Designing QSAR Models for Promising TLR4 Agonists Isolated from Euodia Asteridula by Artificial Neural Networks Enhanced by Optimal Brain Surgeon

Abstract

Undoubtedly, computer aided drug design (CADD) has gained important position in medicinal chemistry thanks to balancing random approaches to discovery of new drugs by prioritizing rational insight into the development process. From many CADD methods, quantitative structure activity relationships (QSAR), which are able to exploit chemical and biological information hidden in chemical structures through utilization of numerous machine learning and artificial intelligence methods, are expected to provide the necessary assistance in mechanistic interpretation and prediction of biological activities. In the present work, 56 derivatives of a natural adjuvant euodenine A, which occurs in Euodia asteridula, were selected for a QSAR study with the use of artificial neural networks (ANN).
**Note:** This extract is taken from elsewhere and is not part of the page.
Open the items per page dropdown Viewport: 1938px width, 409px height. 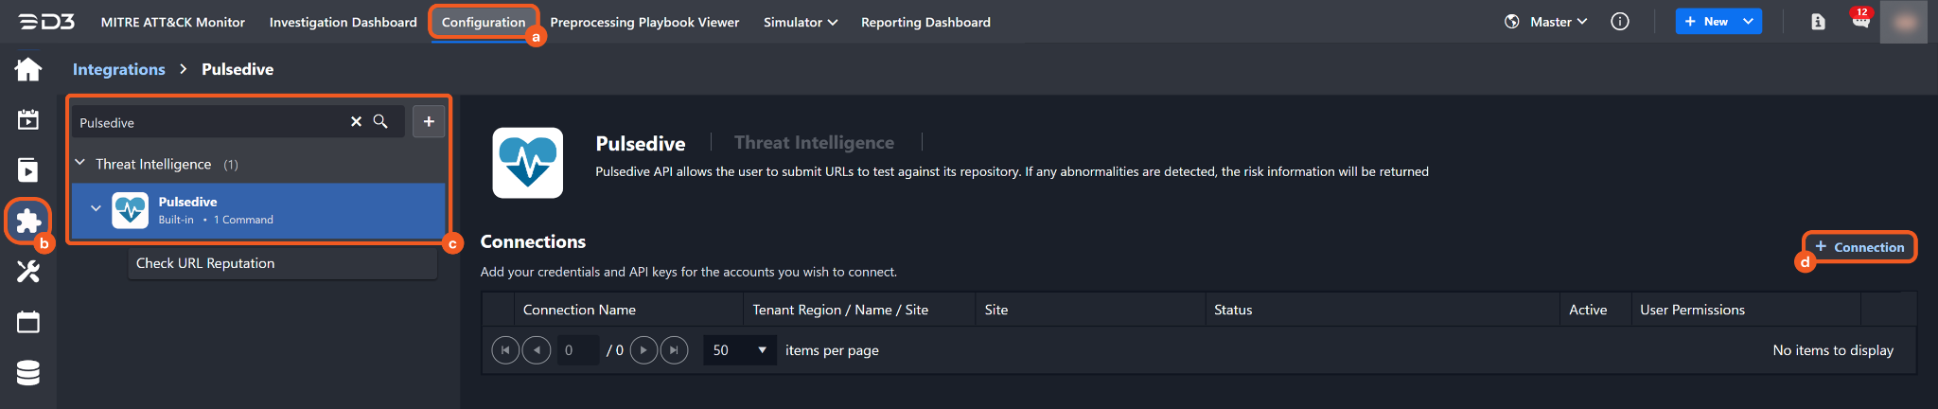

Since building of robust QSAR models is still a challenging research area, several methods had to be utilized to achieve a robust solution. Among various backpropagation based algorithms, much effort has been devoted to research of an optimal brain surgeon (OBS) method, which attempts to prune unimportant ANN elements according to the second derivation of the output signal error with respect to the weights. Herein, the performance of OBS in QSAR analyses is discussed and compared with other ANN learning methods.